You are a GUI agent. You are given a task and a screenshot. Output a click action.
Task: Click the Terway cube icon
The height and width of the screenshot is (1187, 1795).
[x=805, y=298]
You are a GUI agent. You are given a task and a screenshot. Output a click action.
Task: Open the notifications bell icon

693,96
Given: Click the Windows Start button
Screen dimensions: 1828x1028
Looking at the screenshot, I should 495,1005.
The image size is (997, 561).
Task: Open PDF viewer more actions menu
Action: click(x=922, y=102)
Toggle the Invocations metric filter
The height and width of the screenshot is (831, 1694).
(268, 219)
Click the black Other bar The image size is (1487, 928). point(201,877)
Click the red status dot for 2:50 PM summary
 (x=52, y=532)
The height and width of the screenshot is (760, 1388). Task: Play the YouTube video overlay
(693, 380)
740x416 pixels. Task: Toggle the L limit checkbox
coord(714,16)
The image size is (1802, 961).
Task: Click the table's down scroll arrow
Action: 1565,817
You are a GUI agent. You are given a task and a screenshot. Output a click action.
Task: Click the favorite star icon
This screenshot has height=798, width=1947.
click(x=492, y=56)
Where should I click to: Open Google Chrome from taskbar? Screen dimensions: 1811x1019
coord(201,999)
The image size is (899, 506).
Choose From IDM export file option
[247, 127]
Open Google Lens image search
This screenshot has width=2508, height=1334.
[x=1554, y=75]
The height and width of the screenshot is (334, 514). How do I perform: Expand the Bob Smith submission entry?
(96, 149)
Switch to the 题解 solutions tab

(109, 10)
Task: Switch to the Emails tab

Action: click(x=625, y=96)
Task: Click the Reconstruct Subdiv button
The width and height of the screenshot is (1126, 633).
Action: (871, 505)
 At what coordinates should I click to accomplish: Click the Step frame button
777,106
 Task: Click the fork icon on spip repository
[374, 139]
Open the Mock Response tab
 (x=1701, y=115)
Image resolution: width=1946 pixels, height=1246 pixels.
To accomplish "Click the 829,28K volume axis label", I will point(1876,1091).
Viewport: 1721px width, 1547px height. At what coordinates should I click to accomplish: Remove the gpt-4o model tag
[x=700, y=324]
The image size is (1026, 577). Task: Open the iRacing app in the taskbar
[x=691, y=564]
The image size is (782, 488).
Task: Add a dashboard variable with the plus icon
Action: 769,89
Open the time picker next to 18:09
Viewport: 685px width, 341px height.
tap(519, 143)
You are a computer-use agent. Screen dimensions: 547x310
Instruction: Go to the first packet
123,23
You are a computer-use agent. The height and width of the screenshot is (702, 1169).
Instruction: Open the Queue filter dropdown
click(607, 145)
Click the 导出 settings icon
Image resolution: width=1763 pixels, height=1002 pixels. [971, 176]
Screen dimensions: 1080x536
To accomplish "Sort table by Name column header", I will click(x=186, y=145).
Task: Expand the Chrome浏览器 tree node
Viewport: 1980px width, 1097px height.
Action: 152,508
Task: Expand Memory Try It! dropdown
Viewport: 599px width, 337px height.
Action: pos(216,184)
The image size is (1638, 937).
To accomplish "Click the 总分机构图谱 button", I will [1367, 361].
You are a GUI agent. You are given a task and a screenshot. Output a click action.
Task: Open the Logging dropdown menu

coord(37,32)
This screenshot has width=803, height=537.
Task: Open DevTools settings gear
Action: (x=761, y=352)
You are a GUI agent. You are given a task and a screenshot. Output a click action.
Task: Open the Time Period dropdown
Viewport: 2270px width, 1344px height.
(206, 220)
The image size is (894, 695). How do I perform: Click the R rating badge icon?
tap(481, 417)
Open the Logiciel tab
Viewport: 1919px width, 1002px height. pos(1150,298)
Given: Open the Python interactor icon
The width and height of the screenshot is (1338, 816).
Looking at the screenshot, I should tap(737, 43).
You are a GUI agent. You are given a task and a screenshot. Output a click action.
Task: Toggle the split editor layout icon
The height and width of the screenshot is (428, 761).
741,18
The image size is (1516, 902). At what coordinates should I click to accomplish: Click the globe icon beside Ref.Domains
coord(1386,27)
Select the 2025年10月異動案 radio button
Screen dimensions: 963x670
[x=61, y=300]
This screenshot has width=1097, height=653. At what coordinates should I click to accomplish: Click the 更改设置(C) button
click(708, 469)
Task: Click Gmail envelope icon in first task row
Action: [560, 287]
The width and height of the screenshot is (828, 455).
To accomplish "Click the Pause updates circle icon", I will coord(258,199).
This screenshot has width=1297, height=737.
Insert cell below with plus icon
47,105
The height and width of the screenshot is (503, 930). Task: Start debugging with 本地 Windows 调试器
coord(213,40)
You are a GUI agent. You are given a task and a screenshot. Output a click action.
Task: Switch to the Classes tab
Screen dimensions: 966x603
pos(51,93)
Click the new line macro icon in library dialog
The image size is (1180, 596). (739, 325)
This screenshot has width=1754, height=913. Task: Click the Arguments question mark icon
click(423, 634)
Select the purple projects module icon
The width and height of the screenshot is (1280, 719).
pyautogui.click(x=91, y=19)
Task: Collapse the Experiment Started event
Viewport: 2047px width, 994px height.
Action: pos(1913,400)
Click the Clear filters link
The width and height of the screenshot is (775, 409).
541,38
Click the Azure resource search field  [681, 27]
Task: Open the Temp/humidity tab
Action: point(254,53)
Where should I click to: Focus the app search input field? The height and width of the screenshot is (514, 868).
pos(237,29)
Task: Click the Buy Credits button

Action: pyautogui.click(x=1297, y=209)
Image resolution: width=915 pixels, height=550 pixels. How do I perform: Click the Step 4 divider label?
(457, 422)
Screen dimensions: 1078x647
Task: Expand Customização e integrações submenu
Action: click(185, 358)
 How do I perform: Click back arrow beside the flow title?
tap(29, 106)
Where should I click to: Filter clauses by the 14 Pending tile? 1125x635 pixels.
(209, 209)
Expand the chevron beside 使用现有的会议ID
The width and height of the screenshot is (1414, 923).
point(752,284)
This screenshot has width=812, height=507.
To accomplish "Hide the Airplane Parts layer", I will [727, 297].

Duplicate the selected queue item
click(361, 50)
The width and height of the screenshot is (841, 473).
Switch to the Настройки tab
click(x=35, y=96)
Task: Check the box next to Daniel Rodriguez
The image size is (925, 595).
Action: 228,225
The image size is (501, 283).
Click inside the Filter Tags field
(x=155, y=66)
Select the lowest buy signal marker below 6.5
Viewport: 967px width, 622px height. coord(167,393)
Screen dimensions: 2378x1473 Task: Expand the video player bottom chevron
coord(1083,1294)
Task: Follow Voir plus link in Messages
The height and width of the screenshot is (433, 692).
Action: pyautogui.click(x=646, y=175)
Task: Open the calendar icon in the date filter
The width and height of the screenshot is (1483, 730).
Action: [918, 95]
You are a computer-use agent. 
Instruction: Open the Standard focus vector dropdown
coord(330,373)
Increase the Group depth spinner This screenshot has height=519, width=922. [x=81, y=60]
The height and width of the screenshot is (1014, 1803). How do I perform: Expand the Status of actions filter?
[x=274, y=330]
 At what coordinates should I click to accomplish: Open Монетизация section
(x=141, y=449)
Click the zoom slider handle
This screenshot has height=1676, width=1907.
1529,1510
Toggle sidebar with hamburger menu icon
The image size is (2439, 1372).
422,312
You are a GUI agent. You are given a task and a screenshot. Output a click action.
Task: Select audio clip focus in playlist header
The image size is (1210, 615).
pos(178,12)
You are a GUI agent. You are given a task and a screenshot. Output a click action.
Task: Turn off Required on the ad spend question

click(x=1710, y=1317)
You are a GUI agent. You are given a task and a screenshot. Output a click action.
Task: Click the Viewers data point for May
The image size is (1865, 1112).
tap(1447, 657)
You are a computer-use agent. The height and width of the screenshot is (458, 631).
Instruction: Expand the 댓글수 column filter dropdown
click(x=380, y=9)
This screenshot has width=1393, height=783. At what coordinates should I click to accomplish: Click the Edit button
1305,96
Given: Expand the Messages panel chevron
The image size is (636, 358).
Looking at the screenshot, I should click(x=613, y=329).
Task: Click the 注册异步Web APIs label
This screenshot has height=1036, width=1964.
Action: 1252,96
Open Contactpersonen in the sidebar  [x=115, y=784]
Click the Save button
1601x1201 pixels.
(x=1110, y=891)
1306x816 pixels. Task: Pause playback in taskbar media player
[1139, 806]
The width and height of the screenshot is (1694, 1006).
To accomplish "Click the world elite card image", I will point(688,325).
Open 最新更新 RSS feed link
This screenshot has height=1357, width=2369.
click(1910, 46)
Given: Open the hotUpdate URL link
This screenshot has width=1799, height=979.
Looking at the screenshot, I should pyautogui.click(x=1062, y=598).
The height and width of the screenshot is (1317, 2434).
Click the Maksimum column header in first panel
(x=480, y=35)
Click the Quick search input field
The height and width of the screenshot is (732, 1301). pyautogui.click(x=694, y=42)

| Exercise instructions |
Go back to the listing above. Copy word for word the lines from the one with "The height and width of the screenshot is (334, 514)." through the one with "Task: Click the Reconstruct Subdiv button", and nothing more.

| Written response |
The height and width of the screenshot is (334, 514). How do I perform: Expand the Bob Smith submission entry?
(96, 149)
Switch to the 题解 solutions tab

(109, 10)
Task: Switch to the Emails tab

Action: click(x=625, y=96)
Task: Click the Reconstruct Subdiv button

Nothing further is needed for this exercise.